Para mim, o verdadeiro protagonista de Back in the USSR é o método Frankenstein. Ele se torna preponderante e é quem vai fazer a "jornada do herói", se é que podemos usar essa expressão. Vai ser a partir de sua descoberta que os fatos históricos vão ser modificados, criando essa linha alternativa. Fábio Fernandes vai brincar de prestidigitador com os leitores, balançando o personagem de John Lennon por toda a parte para desviar nossa atenção enquanto trabalha mais profundamente na questão do método. Aos poucos vamos observando que a disputa se torna mais ferrenha por quem domina melhor a técnica. Boa parte do debate moral gira no uso ou não do mesmo (e já entro nesse assunto a seguir). Para os fãs de hard scifi, o autor nos brinda com bons conhecimentos sobre genética e envelhecimento. Então vai ter telomerase para cá, morte das células para lá. Claro que vai ter alguma especulação da parte do autor, afinal estamos falando de uma tecnologia fictícia, mas é interessante o quanto ele consegue misturar informações reais com ficção.

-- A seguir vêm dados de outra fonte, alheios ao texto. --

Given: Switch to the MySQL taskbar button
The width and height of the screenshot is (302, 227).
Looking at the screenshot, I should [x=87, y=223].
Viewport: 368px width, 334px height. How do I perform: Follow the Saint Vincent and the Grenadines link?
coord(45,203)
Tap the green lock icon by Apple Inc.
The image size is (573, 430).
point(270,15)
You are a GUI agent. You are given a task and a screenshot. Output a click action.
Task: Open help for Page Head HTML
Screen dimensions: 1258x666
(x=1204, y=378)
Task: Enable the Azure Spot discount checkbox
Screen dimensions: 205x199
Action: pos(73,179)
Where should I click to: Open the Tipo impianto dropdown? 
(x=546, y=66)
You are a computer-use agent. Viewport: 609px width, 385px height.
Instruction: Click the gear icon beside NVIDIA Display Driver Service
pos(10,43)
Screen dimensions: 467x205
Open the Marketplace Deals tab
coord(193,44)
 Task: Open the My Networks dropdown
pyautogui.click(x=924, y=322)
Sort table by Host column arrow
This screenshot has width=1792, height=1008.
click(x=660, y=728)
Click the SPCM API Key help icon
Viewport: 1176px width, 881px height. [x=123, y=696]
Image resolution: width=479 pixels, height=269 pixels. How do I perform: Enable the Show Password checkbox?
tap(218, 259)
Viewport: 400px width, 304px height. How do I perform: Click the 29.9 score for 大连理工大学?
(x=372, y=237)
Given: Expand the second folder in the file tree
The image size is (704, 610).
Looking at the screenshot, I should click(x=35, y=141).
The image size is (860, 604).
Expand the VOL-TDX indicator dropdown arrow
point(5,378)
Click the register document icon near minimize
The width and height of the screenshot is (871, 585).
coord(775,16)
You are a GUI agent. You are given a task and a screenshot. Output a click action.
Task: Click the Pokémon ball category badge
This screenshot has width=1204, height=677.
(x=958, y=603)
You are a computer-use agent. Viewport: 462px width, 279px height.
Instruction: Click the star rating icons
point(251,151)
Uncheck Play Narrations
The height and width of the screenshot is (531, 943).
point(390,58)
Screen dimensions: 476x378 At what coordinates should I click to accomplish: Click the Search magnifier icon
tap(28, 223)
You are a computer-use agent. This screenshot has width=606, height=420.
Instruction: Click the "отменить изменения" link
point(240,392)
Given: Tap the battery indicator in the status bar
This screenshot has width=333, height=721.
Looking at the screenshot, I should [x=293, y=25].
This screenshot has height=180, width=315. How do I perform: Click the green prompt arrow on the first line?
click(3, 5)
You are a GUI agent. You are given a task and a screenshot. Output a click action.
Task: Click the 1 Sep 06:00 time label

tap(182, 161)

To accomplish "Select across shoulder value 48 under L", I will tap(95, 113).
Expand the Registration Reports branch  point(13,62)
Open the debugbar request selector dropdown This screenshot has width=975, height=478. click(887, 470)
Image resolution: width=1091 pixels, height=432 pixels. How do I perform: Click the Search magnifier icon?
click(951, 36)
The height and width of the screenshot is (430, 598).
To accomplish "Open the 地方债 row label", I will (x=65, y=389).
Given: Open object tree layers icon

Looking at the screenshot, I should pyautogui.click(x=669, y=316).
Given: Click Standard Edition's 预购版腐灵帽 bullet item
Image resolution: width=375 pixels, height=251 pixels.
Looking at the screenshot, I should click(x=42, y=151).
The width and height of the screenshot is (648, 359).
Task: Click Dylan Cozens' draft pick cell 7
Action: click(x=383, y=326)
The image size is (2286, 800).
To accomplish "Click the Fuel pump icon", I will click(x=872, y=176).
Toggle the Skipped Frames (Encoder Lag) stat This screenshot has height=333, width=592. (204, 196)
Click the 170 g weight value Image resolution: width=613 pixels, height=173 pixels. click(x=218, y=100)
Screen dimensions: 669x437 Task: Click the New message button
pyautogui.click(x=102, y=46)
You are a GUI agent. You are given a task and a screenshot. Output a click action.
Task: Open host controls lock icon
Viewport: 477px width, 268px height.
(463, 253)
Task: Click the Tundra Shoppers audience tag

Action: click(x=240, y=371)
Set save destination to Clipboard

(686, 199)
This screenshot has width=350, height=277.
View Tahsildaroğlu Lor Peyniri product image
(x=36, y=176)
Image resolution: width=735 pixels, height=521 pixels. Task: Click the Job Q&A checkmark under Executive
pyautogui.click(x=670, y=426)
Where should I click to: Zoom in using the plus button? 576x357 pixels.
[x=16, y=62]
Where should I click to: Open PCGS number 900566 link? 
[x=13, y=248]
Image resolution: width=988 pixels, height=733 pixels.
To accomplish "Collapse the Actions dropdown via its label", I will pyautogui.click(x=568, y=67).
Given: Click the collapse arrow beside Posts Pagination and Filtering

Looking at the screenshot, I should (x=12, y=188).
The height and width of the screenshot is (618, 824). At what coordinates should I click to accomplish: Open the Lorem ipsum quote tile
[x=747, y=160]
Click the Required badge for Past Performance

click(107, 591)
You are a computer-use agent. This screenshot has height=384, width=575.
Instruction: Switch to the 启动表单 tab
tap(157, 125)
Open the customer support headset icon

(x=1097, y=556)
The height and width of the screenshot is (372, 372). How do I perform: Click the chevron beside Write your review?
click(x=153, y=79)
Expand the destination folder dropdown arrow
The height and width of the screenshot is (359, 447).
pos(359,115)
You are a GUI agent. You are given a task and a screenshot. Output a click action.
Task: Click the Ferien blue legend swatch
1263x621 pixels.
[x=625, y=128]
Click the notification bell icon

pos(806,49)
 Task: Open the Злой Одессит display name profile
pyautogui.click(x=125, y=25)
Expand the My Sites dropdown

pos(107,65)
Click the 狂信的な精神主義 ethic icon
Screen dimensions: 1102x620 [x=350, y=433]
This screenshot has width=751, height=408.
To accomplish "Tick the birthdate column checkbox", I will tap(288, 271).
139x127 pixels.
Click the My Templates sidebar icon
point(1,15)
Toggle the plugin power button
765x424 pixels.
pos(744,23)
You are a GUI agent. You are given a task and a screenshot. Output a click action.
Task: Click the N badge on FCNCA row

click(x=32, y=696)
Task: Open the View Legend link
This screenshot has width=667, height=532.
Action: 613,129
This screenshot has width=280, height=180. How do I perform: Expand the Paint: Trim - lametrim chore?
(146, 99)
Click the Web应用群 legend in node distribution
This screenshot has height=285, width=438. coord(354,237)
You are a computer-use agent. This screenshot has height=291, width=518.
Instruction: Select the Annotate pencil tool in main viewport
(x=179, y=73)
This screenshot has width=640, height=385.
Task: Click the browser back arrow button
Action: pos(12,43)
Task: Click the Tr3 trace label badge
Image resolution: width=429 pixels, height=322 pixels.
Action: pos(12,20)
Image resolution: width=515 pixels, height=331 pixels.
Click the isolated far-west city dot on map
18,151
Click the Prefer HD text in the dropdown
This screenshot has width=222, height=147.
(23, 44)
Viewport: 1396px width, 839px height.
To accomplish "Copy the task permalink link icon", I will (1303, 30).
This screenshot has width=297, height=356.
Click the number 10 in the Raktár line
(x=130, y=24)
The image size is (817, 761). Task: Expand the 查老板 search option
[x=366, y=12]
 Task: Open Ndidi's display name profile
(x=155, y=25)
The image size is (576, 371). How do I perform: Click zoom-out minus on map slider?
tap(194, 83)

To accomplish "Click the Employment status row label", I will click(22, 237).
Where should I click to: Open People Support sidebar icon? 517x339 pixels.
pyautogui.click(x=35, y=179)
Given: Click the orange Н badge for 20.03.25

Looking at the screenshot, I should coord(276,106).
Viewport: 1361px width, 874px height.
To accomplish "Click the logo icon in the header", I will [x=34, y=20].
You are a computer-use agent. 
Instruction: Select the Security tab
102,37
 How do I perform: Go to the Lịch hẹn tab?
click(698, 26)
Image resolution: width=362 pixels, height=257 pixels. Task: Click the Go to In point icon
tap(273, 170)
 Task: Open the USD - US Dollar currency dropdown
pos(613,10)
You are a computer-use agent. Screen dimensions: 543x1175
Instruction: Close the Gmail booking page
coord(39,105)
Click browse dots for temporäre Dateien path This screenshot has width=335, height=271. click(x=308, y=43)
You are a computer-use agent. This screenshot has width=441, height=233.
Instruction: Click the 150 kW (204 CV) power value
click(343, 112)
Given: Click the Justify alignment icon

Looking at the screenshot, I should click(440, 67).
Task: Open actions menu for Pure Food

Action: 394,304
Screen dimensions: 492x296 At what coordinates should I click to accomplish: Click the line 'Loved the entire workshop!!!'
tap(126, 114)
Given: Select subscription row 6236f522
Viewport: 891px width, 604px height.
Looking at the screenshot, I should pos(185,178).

Este é um mundo que perdeu sua espiritualidade. sua transcendência. A ciência se tornou a verdade absoluta e solene. E é uma ciência sem ética. Isso é revelado logo de cara com o emprego dos soldados mortos durante a Grande Guerra. Não há um interesse por direitos ou liberdades. Ao invés de dar liberdade, o método a retira. No sentido de que as pessoas não controlam mais os seus destinos, estes ficando a cargo da Ewikgeit ou de outro grupo. Mesmo idealistas como Lennon e Yoko Ono acabam sendo absorvidos nesse mundo de ausências, silêncios e conspirações.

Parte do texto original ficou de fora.